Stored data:
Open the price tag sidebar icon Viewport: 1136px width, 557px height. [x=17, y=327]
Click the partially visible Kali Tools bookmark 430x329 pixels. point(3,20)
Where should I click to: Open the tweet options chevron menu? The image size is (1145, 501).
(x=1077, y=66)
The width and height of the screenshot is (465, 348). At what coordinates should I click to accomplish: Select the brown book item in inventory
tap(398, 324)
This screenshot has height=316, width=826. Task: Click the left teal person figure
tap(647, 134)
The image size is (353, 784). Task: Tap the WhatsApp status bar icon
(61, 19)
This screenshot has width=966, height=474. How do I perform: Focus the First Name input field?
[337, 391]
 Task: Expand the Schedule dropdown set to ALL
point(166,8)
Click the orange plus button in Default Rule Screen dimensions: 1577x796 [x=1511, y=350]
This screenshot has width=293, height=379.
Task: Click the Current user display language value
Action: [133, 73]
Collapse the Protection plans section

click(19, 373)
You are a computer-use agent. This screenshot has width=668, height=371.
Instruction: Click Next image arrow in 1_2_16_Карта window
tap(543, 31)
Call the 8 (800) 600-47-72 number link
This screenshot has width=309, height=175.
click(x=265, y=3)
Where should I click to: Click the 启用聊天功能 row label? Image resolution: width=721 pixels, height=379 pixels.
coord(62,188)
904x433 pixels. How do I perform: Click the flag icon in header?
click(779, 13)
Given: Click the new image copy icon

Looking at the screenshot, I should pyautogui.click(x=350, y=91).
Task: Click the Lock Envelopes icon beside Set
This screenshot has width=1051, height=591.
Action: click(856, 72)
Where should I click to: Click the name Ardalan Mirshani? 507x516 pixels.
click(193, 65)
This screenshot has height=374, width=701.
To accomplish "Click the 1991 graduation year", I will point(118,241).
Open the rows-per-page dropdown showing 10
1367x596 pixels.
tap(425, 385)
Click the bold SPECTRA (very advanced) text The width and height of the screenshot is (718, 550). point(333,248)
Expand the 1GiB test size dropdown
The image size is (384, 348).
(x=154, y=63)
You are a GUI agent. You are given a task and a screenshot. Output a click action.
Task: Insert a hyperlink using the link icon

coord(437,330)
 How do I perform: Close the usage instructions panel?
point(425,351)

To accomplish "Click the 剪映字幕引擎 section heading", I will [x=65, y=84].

Assigned task – The answer should be all the entries, restated with no word changed.

Output –
Open the price tag sidebar icon Viewport: 1136px width, 557px height. [x=17, y=327]
Click the partially visible Kali Tools bookmark 430x329 pixels. point(3,20)
Where should I click to: Open the tweet options chevron menu? The image size is (1145, 501).
(x=1077, y=66)
The width and height of the screenshot is (465, 348). At what coordinates should I click to accomplish: Select the brown book item in inventory
tap(398, 324)
This screenshot has height=316, width=826. Task: Click the left teal person figure
tap(647, 134)
The image size is (353, 784). Task: Tap the WhatsApp status bar icon
(61, 19)
This screenshot has width=966, height=474. How do I perform: Focus the First Name input field?
[337, 391]
 Task: Expand the Schedule dropdown set to ALL
point(166,8)
Click the orange plus button in Default Rule Screen dimensions: 1577x796 [x=1511, y=350]
This screenshot has width=293, height=379.
Task: Click the Current user display language value
Action: [133, 73]
Collapse the Protection plans section

click(19, 373)
You are a computer-use agent. This screenshot has width=668, height=371.
Instruction: Click Next image arrow in 1_2_16_Карта window
tap(543, 31)
Call the 8 (800) 600-47-72 number link
This screenshot has width=309, height=175.
click(x=265, y=3)
Where should I click to: Click the 启用聊天功能 row label? Image resolution: width=721 pixels, height=379 pixels.
coord(62,188)
904x433 pixels. How do I perform: Click the flag icon in header?
click(779, 13)
Given: Click the new image copy icon

Looking at the screenshot, I should pyautogui.click(x=350, y=91).
Task: Click the Lock Envelopes icon beside Set
This screenshot has width=1051, height=591.
Action: click(856, 72)
Where should I click to: Click the name Ardalan Mirshani? 507x516 pixels.
click(193, 65)
This screenshot has height=374, width=701.
To accomplish "Click the 1991 graduation year", I will point(118,241).
Open the rows-per-page dropdown showing 10
1367x596 pixels.
tap(425, 385)
Click the bold SPECTRA (very advanced) text The width and height of the screenshot is (718, 550). point(333,248)
Expand the 1GiB test size dropdown
The image size is (384, 348).
(x=154, y=63)
You are a GUI agent. You are given a task and a screenshot. Output a click action.
Task: Insert a hyperlink using the link icon

coord(437,330)
 How do I perform: Close the usage instructions panel?
point(425,351)

To accomplish "Click the 剪映字幕引擎 section heading", I will [x=65, y=84].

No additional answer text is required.